Don’t let Catalist become a graveyard for dying companies
When stock exchanges introduce a second board, it is often
targeted at attracting companies with nil or limited profit records but with
growth potential. The acronyms used reflect the exchanges’ optimism or
aspirations about these companies, such as Catalist in Singapore, AIM
(Alternative Investment Market) in the United Kingdom, and GEM (Growth
Enterprise Market) in Hong Kong. Unfortunately, companies aiming to be catalysed
into gems through access to public capital may not fulfil their promise.
Comments
Mak Yuen Teen
02 December 2015
When stock exchanges introduce a second board, it is often targeted at attracting companies with nil or limited profit records but with growth potential. The acronyms used reflect the exchanges’ optimism or aspirations about these companies, such as Catalist in Singapore, AIM (Alternative Investment Market) in the United Kingdom, and GEM (Growth Enterprise Market) in Hong Kong. Unfortunately, companies aiming to be catalysed into gems through access to public capital may not fulfil their promise.
When the Singapore Exchange (SGX) overhauled Sesdaq in 2007 and introduced Catalist, the hope must have been that many of these Catalist companies would fulfil their growth potential and get upgraded to the Mainboard. Although some companies have indeed moved up, we now have the situation of companies being advised by SGX to consider transferring from the Mainboard to Catalist if they are unable to meet the Minimum Trading Price (MTP) requirement.
It is likely that many companies which are unable to meet the MTP requirement suffer from poor business fundamentals that threaten their long-term viability. We may also have a situation of companies with recurring losses seeking to transfer to Catalist when they are on the verge of being placed on the Watchlist.
A case in point is MMP Resources (formerly Sino Construction), which announced its intention to do so on Nov 2. In February 2014, it announced that it had recorded losses for three successive financial years. Its share price has fallen from around 26 cents in February this year to about one cent.

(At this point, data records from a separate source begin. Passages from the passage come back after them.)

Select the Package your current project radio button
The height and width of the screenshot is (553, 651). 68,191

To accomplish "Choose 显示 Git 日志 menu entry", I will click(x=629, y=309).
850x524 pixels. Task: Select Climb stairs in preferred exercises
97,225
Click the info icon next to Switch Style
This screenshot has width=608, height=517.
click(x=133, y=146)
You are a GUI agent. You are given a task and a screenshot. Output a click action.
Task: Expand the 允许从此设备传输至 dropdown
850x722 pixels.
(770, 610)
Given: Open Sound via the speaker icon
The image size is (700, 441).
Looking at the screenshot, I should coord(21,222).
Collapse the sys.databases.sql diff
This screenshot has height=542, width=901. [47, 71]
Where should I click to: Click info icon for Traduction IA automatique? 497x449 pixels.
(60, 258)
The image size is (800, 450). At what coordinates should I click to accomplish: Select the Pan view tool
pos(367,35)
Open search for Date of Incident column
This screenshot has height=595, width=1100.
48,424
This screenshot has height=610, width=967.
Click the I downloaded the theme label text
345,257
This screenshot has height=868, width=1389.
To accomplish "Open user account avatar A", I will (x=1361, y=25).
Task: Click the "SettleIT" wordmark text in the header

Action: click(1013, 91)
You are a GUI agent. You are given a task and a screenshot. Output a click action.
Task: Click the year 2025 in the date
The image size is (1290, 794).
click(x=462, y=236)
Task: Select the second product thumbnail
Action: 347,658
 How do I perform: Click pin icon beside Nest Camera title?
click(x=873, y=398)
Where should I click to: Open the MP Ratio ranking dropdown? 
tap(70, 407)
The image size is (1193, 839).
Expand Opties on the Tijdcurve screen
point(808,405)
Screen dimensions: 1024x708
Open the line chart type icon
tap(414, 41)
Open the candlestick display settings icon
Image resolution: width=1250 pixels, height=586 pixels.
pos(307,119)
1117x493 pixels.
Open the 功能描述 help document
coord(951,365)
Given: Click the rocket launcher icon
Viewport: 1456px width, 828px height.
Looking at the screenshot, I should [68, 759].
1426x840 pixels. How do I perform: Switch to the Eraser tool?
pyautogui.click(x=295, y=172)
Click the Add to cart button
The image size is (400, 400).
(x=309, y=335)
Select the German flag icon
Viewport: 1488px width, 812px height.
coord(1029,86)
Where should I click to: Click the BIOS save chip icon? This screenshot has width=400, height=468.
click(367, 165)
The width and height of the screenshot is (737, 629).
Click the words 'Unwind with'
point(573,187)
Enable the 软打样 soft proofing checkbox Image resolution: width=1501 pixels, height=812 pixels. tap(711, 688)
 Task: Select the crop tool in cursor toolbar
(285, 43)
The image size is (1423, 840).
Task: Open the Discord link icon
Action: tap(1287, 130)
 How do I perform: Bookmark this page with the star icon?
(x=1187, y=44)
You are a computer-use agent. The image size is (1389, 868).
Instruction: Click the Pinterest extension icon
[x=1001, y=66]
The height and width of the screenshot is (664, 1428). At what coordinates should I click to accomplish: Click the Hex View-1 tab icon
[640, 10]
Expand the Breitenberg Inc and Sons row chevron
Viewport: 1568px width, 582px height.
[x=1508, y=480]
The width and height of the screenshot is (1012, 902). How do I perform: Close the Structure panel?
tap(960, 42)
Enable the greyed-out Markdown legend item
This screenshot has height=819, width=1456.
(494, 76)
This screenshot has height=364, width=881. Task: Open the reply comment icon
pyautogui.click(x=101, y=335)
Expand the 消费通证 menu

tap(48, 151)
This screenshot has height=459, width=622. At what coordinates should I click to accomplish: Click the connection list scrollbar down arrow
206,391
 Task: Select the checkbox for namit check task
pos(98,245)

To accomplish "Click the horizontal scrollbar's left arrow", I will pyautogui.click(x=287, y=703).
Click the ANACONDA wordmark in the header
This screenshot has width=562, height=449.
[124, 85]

In an earlier commentary (“Loss of market confidence here - just look at cases such as Sino Construction”, BT, March 18, 2015), I catalogued the litany of issues with the company, including questionable disclosures, repeated SGX queries, clarifications, disclaimers of opinion from auditors, auditor changes, discrepancies between audited and unaudited results, delays in announcing results and holding AGMs, and high turnover of directors and key officers.
The risk of problematic companies transferring to Catalist is that rather than being a platform for companies with growth potential, Catalist also becomes a graveyard for dying companies. Over time, this may affect confidence in Catalist companies and the attractiveness of the second board as a listing platform for growth companies.
To ensure the integrity of Catalist and safeguard the interests of companies on that board that are well governed and have good business fundamentals, eligibility to transfer to Catalist should not just be a matter of being able to find a sponsor (since that is more likely to be based on whether the companies can afford the fees of a sponsor). They should be assessed as being suitable for a listing on Catalist as if they are applying for a listing for the first time. This means that they should be able to demonstrate the potential for a turnaround.
A better solution for a company facing mandatory delisting or that is unable to satisfy Catalist requirements is an over-the-counter or “pink sheet” system. If the company does get its house in order, it can then apply to re-enter the exchange platforms like the Mainboard and Catalist.